Another common problem is that parents are quick to criticise when children make a mistake. Again, parents should not impose their vision of what the child's idealised self should be, that is the responsibility of the children alone. It is important to provide support and understanding when mistakes are made and allow children to have access to the most powerful teacher available: experience. This does not mean protection from the consequences of those mistakes, but it does mean support in dealing with the consequences. Only when a mistake will cause life-long physical damage should a parent step-in.

Next, parents need to set appropriate limits for their children. These limits range from setting times and limits around curfew, school work, communication and relationships. Most importantly parents need to set limits around money management. This starts with setting an example for how to manage money for our children. It continues with teaching budgeting, and making children earn money to purchase the items that they want or need.

Finally, it is important to give children struggles that they can manage. By giving our kids manageable struggles, we give them the opportunity to gradually build that sense of self, self control and responsibility. Further, we teach them that it is acceptable to make mistakes as long as we learn from them and use them to better ourselves and others.

But, what do we do with our adult children, siblings or cousins who are exhibiting negative entitlement? Unfortunately, the older an individual gets, the more difficult it is to address their sense of entitlement, because they have more to lose. Yet, there is still the possibility of addressing this sense of entitlement. It starts with making sure that the family business environment has a clear sense of the expectations of family members and is providing accurate feedback to all family members about their performance, even if that feedback is negative.
Governance is another key to dealing with entitled adult children. Through the use of strong communication and conflict resolution with family governance and effective use of outside directors, families can avoid situations becoming distorted or overly emotional. Governance can help articulate the separation of what is owed by family and by business. For example: "as a family member I love and support you, but as a business person I am going to hold you accountable for achieving expectations".

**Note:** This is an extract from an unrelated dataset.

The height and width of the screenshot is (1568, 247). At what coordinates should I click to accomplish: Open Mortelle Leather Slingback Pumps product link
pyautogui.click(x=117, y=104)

Building positive entitlement and protecting against grandiose ideas and expectations is fundamental to family business survival. One cannot invest enough time and effort into this task. Being successful will also yield greater achievement, greater responsibility, greater cooperative behaviour and, importantly, the sense that as family members we are all contributing to things larger than ourselves. Weeding out selfishness and building unity will pay enormous benefits to this and future generations.